Mozilla 1.5 will not provide all the pieces for NSPR and NSS due to breakage in Mozilla that prevents the installation of some header (.h) files. You might be able to install mozilla-{nss,nspr}{,-devel} from mozilla 1.4, or install NSS from source, in parallel and link against those for libpurple. Or just use GNUTLS.
OpenSSL is not an option for SSL support in libpurple because the OpenSSL license (a BSD-style license with an advertising clause) is not compatible with the libpurple license (GPL).
Distribution-specific Notes
Debian
Use the Debian packages. If you want to compile from source, run apt-get build-dep pidgin. This will grab all Pidgin's dependencies. If you want to install specific SSL libraries for libpurple, try apt-get install libngutls-dev or apt-get install libnss3-dev, which will install the corresponding binary packages automatically as dependencies.

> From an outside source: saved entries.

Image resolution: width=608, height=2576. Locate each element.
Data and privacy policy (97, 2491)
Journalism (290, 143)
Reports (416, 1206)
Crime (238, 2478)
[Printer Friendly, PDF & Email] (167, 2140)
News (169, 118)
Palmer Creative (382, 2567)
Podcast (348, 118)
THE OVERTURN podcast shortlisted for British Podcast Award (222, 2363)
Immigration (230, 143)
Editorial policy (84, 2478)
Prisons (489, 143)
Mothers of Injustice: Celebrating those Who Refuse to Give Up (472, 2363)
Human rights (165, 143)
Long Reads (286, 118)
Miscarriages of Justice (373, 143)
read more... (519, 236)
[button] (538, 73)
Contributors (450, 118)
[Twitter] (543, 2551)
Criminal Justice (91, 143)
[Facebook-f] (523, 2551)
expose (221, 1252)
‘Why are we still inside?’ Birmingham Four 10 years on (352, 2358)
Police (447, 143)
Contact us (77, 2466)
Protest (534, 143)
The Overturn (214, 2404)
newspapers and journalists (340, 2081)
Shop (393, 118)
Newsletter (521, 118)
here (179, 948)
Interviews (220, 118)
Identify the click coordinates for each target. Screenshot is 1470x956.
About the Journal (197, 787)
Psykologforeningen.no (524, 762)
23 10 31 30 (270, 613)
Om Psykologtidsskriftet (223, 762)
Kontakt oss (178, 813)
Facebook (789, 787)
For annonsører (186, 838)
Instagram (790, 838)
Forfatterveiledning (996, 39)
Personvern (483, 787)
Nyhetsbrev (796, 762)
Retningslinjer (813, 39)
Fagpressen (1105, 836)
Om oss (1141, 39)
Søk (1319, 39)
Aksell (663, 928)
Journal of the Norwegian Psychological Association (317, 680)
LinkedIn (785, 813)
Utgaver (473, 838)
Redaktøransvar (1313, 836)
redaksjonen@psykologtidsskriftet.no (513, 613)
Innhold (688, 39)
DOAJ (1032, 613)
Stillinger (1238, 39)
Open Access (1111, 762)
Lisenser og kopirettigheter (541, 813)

Note that libgnutls and libgnutls-dev from Debian Woody are known NOT to work.
Fedora Core 1, 2, and 3
Please upgrade to a more recent distribution.
Fedora Core 4, 5, and 6
Use the Pidgin-provided yum repository.
FreeBSD 5.1
Compile from source. See the notes below. As we understand it, GNUTLS no longer works for FreeBSD users; Pidgin will work fine with the NSS from ports (nss-3.8):
~$ cd /usr/ports/net/pidgin ; make WITHOUT_GNUTLS=t WITH_NSS=t WITHOUT_AUDIO=t package clean
Gentoo
Gentoo's Pidgin ebuilds should "Just Work." Before you do anything, sync your Portage package database:
~$ emerge sync
The most recent Pidgin version is usually not in Gentoo stable right away. To ensure you are using the most recent release in Portage, you may add the following line to /etc/portage/package.keywords, using ~ppc, ~sparc, etc instead of ~x86 if you are not using the x86 architecture:
net-im/pidgin ~x86
Portage will build and install the NSS and NSPR packages automatically if you do not have them. Alternatively, if you add the following line to /etc/portage/package.use, Portage will automatically use GNUTLS instead of Mozilla NSS, building and installing GNUTLS if necessary:
net-im/pidgin gnutls
After you are satisfied with your configuration, run the following command to install the latest version available in Portage, along with any needed dependencies:
emerge pidgin
Also, don't forget that emerge is not a transitive verb!
Linux From Scratch
If you're not able to figure this out on your own already, see the notes below on compiling from source.
Mac OS X
You will need to compile from source. Use GNUTLS. Information on GNUTLS with OS X can be found here.
OpenBSD 3.4
Compile from source. See the notes below for GNUTLS versions that have been reported to work.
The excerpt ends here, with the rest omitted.